ChatGPT GPTs (v2.2 LIVE)

  • L4-CG1: 20-file hard limit. Current deployment uses 9 files (room to grow). Source files are merged (e.g. all 63 domain specs into one 04_domain_specs_all.md).
  • L4-CG2: File search RAG chunk strategy not user-configurable. Some long-tail terminology queries may miss chunks if buried mid-table.
  • L4-CG3: GPT Store publication requires OpenAI review. Custom GPT can be shared to org/team without review (recommended for company-internal use).

Gemini Gems (v7.1 LIVE)

  • L4-GE1: Only 4 uploaded files (most aggressive merge). Larger context window compensates but may slow first-token latency on cold sessions.
  • L4-GE2: Personal-account binding. Gem cannot be shared to a team out of the box (Workspace plan offers some sharing). Each colleague self-deploys.
  • L4-GE3: Lower baseline anti-hallucination strictness vs. Claude/NotebookLM. R1→R2 upgrade (v6→v7 system prompt) brought it from 65% to 94%; all colleagues deploying must use the v7.1 system prompt verbatim to inherit the AHP guardrail.

NotebookLM

  • L4-NB1: 50-source hard cap (Pro plan). Current deployment 42/50, 8 source headroom.
  • L4-NB2: In-KB-only by design. Cannot answer questions about content NOT in the 42 sources (e.g., breaking news after deployment date). On the upside, this gives natural anti-hallucination protection.
  • L4-NB3: Q9 (Pinnacle 21 categories) PUNT — NotebookLM safely declares “not in this knowledge base” rather than answering from Pinnacle 21 webpages. This is correct safety behavior, not a bug.
  • L4-NB4: Sources panel ≠ Chat. Questions go in Chat (mat-input-0), not in “Discover sources” search.
  • L4-NB5: Q11 (Dataset-JSON v1.1) and Q12 (CT version locking + MedDRA) are PARTIAL — supplemental topics outside the 42 sources’ scope. PUNT is the safe answer; if the platform attempts a confident answer here, treat with caution.

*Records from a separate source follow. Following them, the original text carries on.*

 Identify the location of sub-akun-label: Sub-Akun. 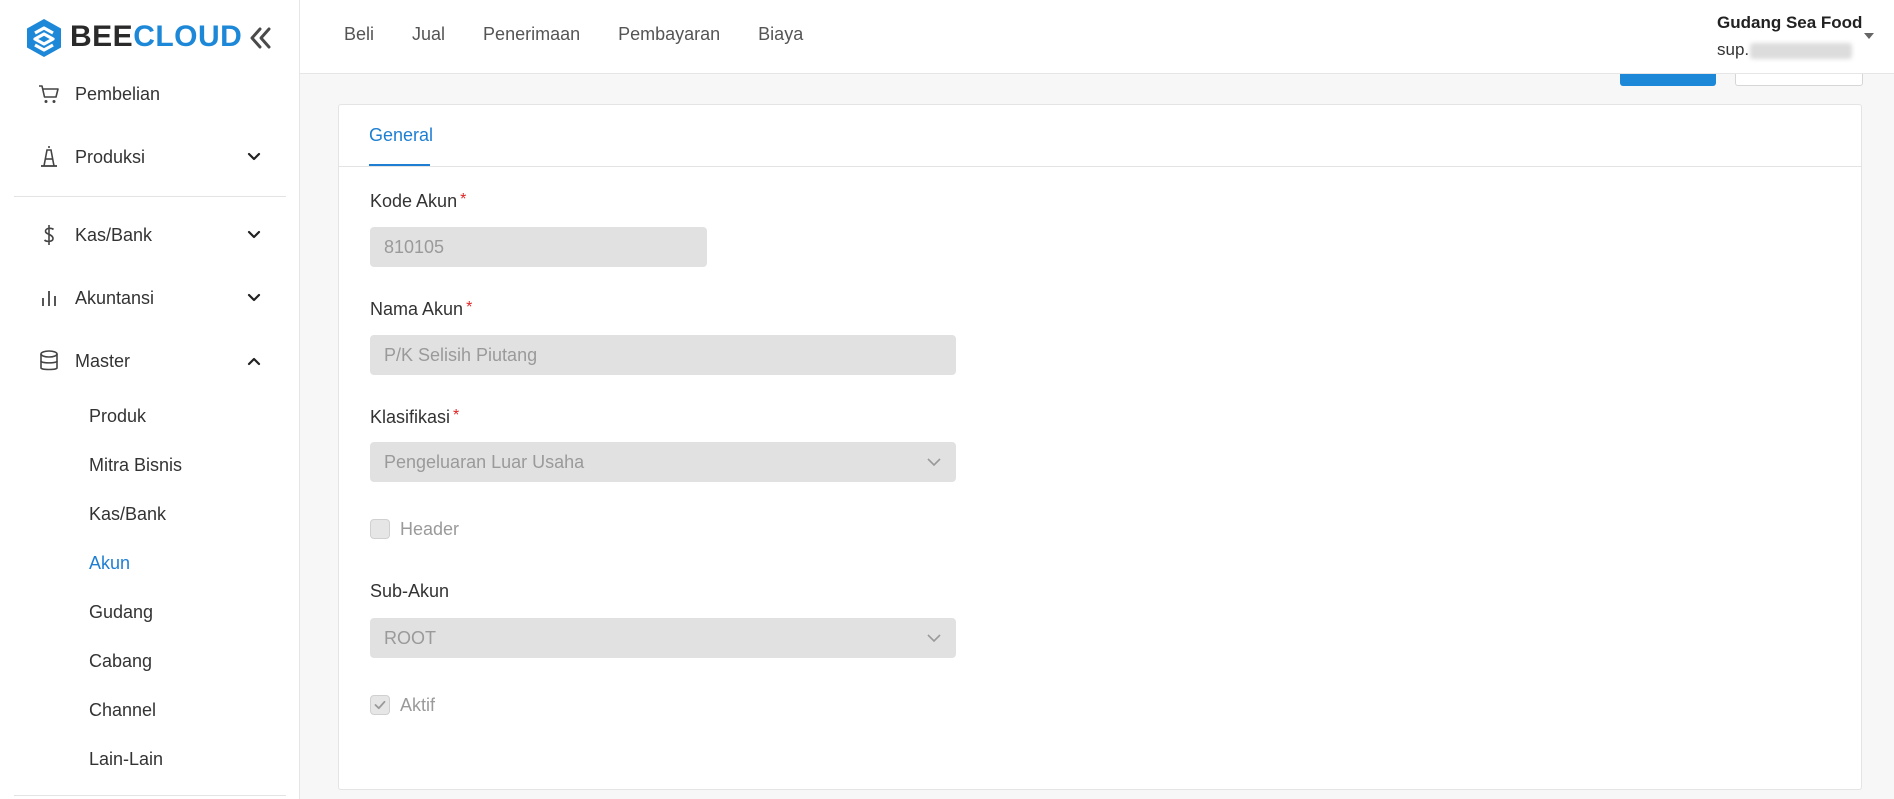
(410, 591).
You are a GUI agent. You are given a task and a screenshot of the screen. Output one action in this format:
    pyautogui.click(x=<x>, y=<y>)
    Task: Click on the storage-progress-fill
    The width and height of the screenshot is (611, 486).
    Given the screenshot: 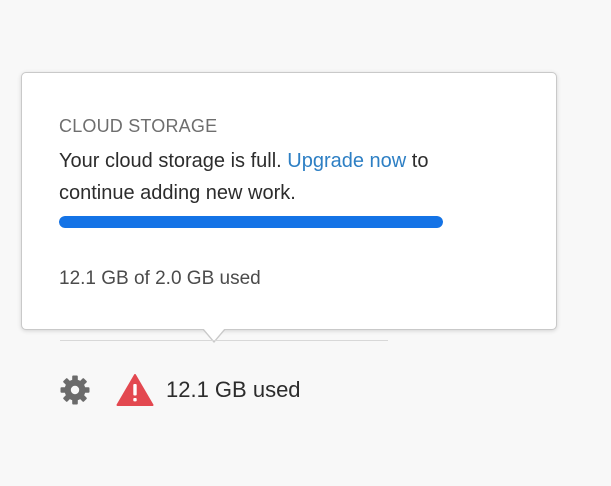 What is the action you would take?
    pyautogui.click(x=251, y=222)
    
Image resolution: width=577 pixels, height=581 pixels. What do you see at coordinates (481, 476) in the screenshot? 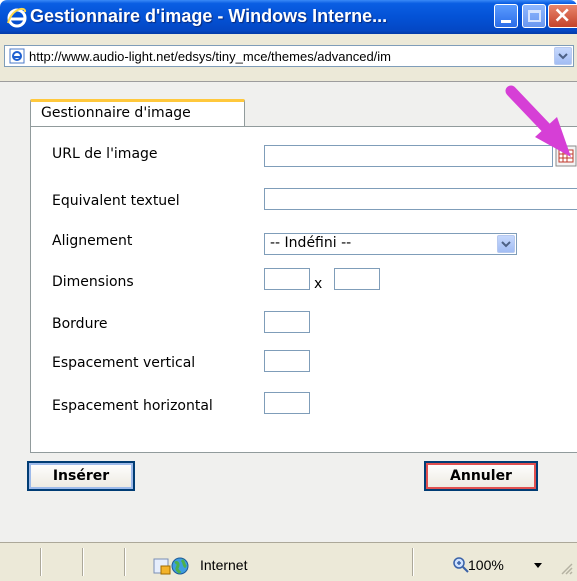
I see `cancel-button: Annuler` at bounding box center [481, 476].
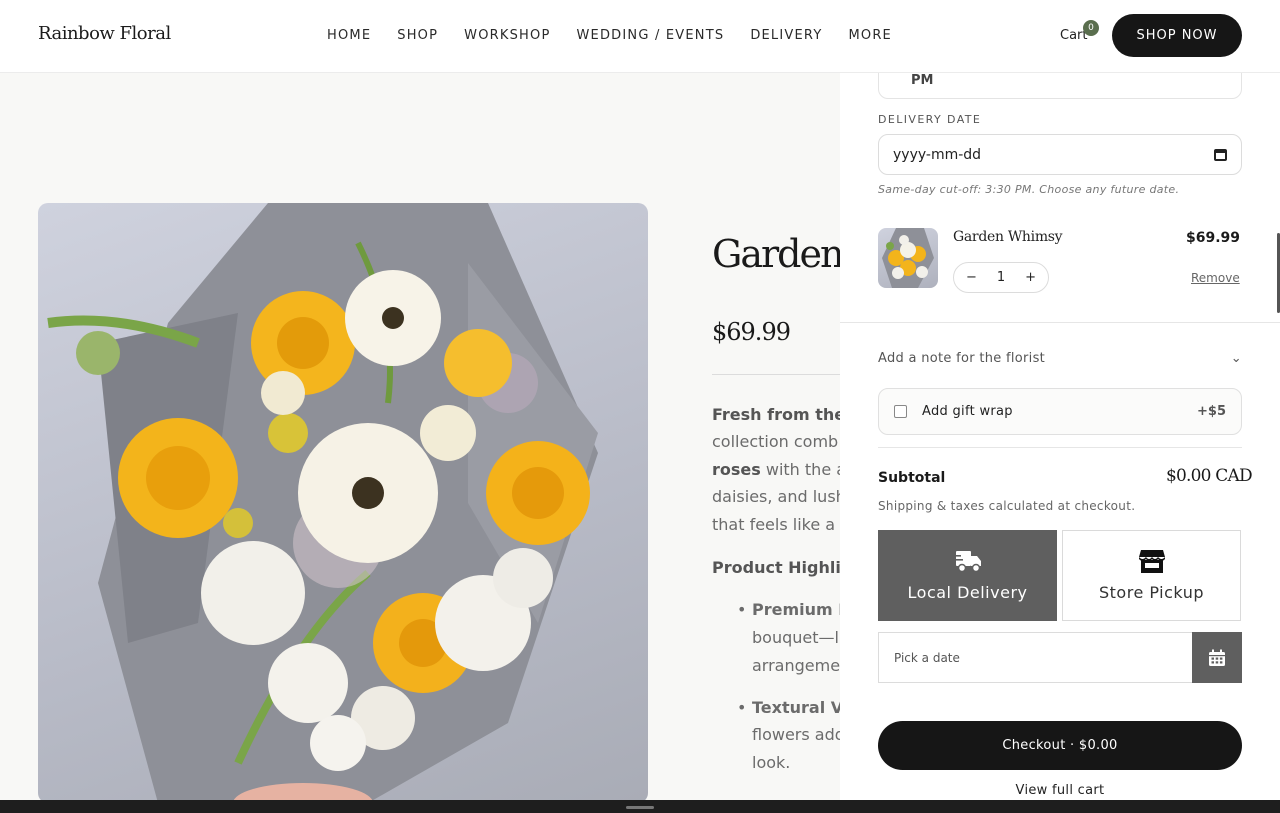 The height and width of the screenshot is (813, 1280). I want to click on delivery-date-input: yyyy-mm-dd, so click(1060, 154).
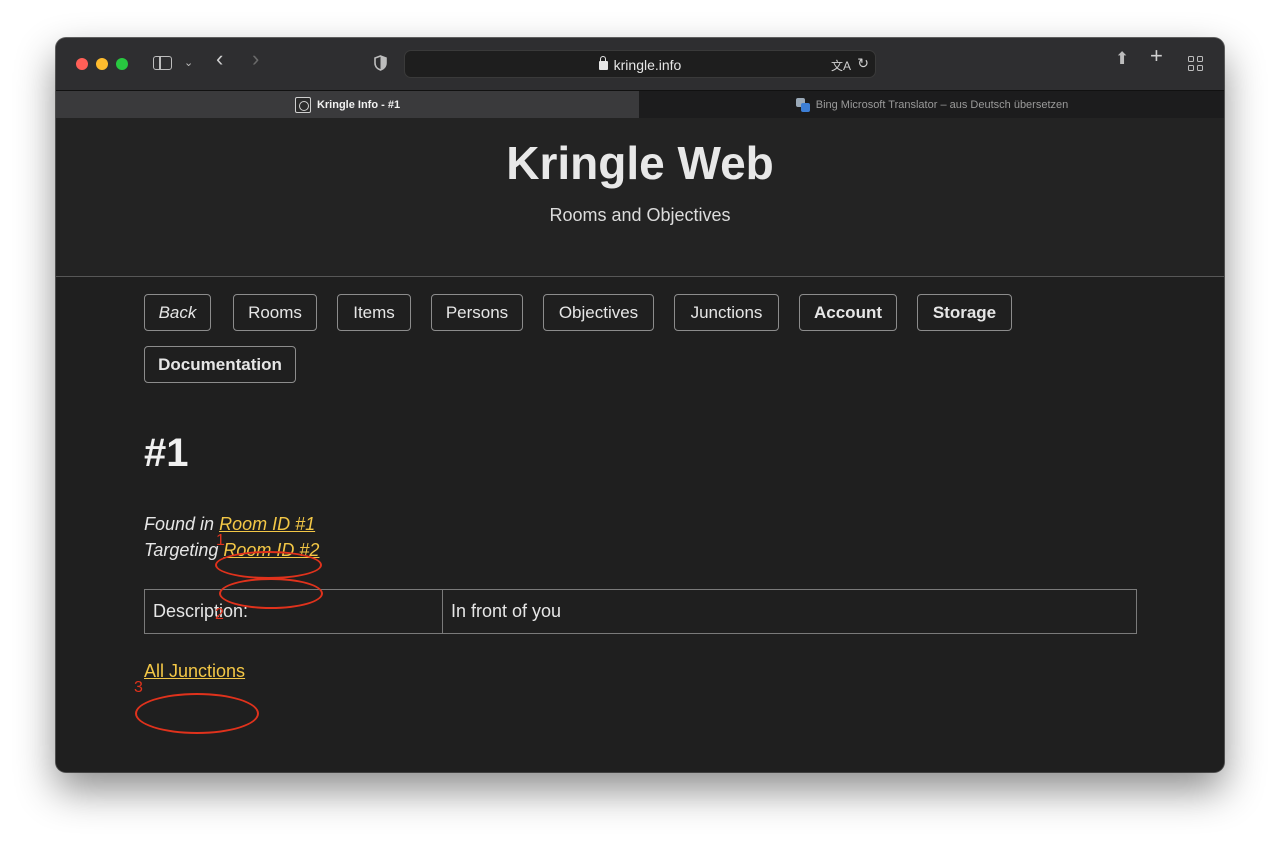 This screenshot has width=1280, height=847. I want to click on annotation-number-1: 1, so click(220, 540).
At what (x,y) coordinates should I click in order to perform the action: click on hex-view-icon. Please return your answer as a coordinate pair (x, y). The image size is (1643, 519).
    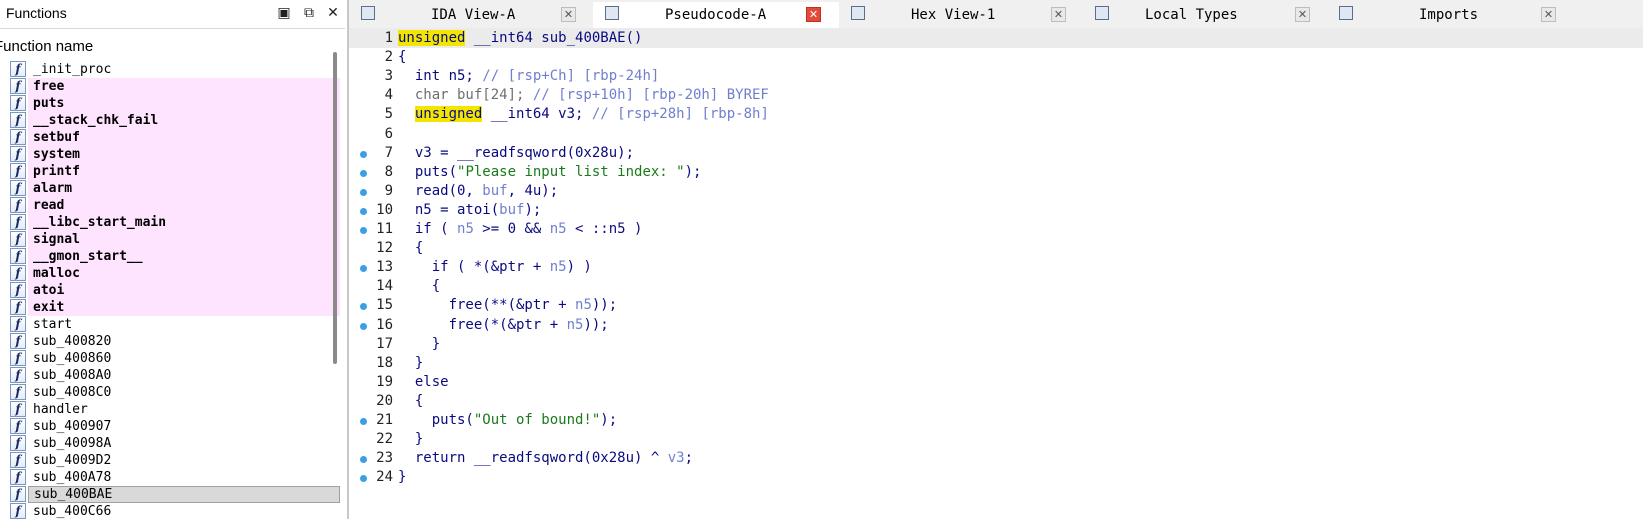
    Looking at the image, I should click on (858, 13).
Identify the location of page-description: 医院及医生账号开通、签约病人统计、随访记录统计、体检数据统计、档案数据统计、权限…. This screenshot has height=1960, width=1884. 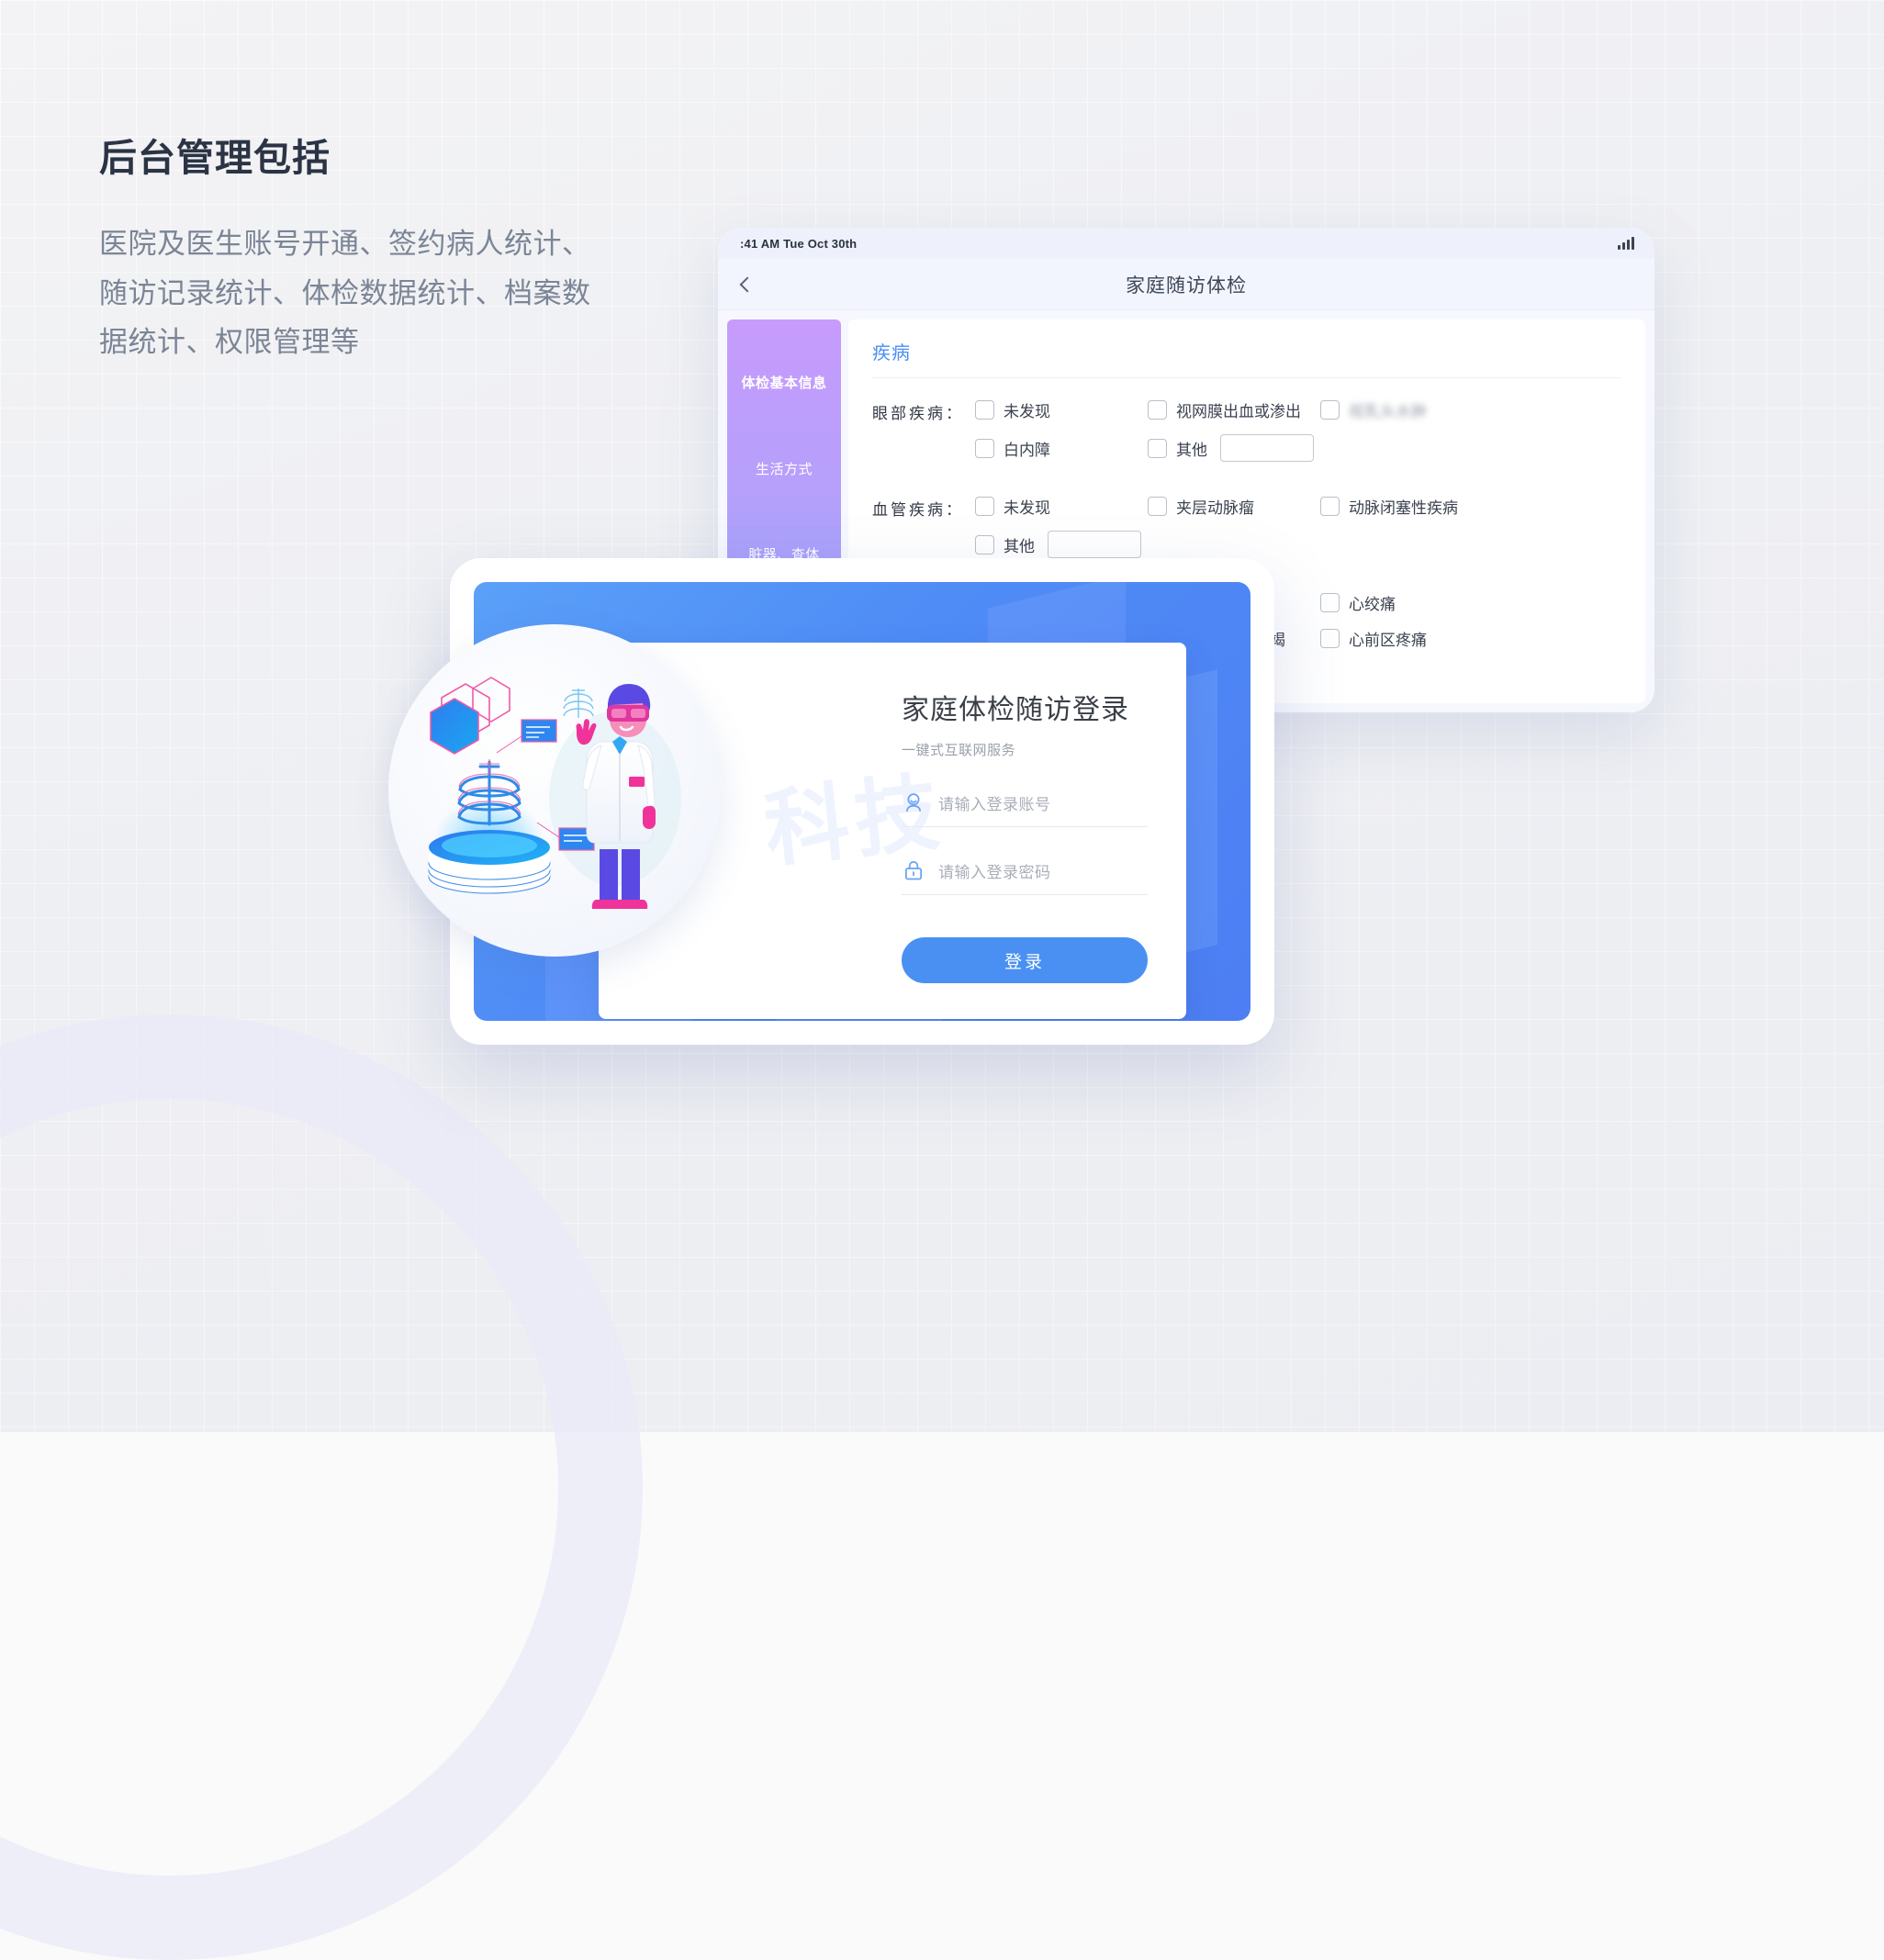
(345, 293).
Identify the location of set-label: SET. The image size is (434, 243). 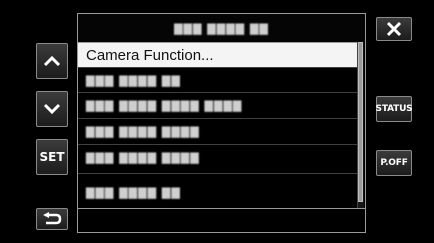
(52, 157).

Question-Type Performance Reference

Based on SMOKE_V4 R1+R2 results (2026-04-22 to 2026-04-24):

Question TypeClaudeChatGPTGemini (R2)NotebookLM
New domain (GF/CP/BE/BS)PASS+PASSPASSPASS+
Domain boundary (LB/MB/IS)PASS+PASSPASS+PASS
Timing model (—TPT)PASSPASSPASSPASS
CT mechanism (Ext + dictionary)PASS+PARTIAL→PASS (post v2.2)PASSPASS+
Premise correction (SUPPTS)PASS+PASSPASS+ (post v7.1)PASS+
Anti-hallucination (LBCLINSIG)PASS+PASSPASS+ (post v7)PASS+ (in-KB-only)
Anti-hallucination (SAE Aggregate)PASSPASSPASS+PASS+
Deprecated PFPASS+PASSPASS+PASS+
Cross-domain death timingPASS+PASSPASSPASS
Real-time / supplemental (Q11/Q12)PASSPASSPARTIALPUNT (correct)

Reporting New Limitations

If you encounter a hallucination, factual error, or scope gap not covered above:

  1. Save the full question + AI response (screenshot + text).
  2. Note which platform + version (e.g., “ChatGPT GPT v2.2 LIVE 2026-04-24”).
  3. Email Bojiang Zhang / open a project tracker issue with the above attached.
  4. Include expected vs actual: cite the SDTMIG v3.4 spec section or CDISC CT C-code.

We track these in ./CHANGELOG.md for the next minor release.